** Begin Working data **

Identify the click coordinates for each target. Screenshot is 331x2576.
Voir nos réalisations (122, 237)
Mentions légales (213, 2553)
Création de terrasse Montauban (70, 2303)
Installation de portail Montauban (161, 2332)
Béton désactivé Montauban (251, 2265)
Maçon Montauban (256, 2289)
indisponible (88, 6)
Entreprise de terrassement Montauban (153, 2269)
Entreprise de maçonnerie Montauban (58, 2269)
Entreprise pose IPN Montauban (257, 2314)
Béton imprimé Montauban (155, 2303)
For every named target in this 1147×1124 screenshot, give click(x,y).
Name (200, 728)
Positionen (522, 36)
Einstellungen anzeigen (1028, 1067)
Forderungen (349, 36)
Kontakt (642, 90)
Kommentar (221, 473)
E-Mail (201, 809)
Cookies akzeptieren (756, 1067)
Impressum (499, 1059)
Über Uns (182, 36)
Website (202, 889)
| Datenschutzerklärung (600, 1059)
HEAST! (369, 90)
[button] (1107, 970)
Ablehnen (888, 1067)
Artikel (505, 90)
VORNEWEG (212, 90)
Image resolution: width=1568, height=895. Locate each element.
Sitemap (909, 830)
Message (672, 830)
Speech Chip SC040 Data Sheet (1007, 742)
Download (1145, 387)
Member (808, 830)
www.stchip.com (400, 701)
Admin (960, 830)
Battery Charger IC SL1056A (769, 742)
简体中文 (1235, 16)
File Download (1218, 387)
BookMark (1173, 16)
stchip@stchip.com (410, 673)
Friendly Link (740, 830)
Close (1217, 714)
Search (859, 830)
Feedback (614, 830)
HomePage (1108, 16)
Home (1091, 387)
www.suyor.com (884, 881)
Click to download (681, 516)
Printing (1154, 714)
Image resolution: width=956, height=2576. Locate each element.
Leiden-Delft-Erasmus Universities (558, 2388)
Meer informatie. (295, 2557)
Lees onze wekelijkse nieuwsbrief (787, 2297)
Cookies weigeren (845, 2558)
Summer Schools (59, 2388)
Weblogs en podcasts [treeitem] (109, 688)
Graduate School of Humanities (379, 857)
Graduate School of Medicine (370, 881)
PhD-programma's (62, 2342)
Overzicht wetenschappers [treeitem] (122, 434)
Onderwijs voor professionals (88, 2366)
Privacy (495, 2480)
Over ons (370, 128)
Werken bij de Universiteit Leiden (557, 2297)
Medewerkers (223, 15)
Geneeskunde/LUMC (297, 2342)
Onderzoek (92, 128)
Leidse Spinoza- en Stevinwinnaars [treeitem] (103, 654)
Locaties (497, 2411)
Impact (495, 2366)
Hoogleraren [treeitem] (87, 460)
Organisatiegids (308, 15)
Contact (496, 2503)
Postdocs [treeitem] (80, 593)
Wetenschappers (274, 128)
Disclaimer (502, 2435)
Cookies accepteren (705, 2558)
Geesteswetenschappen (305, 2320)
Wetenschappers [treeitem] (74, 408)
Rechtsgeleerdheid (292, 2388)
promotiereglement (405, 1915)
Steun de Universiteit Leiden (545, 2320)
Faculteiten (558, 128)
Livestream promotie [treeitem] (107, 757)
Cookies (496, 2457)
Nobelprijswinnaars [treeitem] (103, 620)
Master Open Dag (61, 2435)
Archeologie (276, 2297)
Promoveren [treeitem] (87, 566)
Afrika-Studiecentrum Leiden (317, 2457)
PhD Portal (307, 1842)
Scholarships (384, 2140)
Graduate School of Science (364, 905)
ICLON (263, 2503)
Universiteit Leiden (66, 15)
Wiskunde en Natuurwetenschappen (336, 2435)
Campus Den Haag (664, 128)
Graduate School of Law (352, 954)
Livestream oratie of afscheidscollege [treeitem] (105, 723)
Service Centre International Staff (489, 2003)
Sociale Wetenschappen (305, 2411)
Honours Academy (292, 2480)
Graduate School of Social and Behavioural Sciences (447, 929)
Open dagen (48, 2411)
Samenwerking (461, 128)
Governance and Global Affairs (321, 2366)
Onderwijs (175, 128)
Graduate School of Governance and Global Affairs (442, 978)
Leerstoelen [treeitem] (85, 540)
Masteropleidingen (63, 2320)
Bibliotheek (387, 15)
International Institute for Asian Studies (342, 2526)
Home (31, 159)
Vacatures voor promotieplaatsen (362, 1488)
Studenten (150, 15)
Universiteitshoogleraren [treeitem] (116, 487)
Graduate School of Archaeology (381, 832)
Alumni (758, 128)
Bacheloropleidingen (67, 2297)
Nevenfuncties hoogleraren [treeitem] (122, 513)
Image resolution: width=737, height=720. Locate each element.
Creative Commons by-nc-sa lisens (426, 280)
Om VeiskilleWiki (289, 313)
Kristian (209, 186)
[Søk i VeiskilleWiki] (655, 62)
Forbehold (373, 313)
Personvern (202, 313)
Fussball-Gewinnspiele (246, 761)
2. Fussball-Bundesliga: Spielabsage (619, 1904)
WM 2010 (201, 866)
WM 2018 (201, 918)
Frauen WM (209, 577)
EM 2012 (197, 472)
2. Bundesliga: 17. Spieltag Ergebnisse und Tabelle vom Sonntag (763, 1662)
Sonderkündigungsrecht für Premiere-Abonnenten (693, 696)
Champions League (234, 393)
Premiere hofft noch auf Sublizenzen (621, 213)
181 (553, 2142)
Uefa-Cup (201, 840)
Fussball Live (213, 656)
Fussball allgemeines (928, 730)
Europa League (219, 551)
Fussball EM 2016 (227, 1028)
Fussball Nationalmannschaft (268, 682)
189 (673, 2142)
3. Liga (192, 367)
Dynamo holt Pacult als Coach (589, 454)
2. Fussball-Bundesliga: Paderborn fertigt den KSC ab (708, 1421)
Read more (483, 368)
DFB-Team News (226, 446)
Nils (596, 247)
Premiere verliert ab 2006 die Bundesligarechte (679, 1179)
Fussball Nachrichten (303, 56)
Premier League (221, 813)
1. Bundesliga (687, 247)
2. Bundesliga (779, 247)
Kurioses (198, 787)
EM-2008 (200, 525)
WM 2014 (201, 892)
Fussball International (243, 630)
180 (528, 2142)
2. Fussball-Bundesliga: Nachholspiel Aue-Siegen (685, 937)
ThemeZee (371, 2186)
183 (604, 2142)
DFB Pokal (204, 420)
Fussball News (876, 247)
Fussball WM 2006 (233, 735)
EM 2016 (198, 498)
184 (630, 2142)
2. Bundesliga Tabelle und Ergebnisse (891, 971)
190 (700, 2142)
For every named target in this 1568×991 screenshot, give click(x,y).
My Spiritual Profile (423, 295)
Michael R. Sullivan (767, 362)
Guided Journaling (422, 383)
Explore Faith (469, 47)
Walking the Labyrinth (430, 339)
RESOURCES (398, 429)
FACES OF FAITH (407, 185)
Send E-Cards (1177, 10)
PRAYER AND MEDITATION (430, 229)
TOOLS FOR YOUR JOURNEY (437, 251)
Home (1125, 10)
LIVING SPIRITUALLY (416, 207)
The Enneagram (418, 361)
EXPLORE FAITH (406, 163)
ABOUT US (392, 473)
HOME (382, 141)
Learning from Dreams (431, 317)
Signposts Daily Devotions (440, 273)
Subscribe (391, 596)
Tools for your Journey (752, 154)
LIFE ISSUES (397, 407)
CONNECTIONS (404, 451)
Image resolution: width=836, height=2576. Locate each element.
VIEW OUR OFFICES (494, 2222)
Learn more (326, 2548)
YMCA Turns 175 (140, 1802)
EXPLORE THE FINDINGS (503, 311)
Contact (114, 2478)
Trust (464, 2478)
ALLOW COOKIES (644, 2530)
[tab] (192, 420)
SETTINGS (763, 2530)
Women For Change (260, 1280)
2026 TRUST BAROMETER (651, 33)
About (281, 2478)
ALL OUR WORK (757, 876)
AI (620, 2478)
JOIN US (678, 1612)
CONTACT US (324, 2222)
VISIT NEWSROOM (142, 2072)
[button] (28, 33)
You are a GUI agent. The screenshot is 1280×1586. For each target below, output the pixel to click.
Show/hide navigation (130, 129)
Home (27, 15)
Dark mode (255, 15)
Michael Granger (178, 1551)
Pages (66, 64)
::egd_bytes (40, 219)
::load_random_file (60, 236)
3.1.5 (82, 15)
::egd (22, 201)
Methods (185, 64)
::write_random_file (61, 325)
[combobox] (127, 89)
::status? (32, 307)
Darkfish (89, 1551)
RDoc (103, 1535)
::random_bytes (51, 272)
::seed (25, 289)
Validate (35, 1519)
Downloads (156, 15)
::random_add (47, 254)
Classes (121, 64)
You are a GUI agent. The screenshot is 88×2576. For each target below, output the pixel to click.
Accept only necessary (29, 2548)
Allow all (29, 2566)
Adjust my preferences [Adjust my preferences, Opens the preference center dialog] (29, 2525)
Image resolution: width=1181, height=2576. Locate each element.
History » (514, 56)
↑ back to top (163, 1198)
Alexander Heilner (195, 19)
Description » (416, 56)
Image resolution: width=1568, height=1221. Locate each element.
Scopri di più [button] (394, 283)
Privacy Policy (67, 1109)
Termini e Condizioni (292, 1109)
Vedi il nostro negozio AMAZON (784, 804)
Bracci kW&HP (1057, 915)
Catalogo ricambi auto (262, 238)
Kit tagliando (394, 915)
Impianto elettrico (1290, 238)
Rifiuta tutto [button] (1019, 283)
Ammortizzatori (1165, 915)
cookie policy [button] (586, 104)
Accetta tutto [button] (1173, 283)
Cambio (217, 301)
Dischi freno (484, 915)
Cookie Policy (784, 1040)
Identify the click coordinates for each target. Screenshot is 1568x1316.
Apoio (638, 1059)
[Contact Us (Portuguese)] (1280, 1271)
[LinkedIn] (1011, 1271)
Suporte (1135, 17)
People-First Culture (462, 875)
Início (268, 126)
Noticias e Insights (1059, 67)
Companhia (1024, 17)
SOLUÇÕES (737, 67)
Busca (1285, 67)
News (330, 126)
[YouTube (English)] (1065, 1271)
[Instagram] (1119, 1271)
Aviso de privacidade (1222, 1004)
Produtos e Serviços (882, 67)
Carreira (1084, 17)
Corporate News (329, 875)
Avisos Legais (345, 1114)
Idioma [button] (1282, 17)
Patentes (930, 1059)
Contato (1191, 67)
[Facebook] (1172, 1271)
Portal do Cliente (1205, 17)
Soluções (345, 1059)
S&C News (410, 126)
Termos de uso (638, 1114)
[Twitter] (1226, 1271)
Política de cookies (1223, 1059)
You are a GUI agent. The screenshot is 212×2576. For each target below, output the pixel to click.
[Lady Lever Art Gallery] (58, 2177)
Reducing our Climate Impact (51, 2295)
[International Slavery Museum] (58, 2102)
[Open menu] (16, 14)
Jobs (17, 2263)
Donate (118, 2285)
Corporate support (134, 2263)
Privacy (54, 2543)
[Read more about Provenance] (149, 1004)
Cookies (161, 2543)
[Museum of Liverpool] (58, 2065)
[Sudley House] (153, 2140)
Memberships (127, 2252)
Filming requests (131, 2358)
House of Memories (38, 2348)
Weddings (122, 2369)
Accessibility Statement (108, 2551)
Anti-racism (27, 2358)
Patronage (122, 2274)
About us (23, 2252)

** End Working data **

▶ Written exercise:
Rewrite the items from the very first line down to the line containing "Entreprise de terrassement", inclusive, with "click" changed to "tap" and nothing else altered.

▶ Solution to this problem:
Identify the tap coordinates for each target. Screenshot is 331x2576.
Voir nos réalisations (122, 237)
Mentions légales (213, 2553)
Création de terrasse Montauban (70, 2303)
Installation de portail Montauban (161, 2332)
Béton désactivé Montauban (251, 2265)
Maçon Montauban (256, 2289)
indisponible (88, 6)
Entreprise de terrassement Montauban (153, 2269)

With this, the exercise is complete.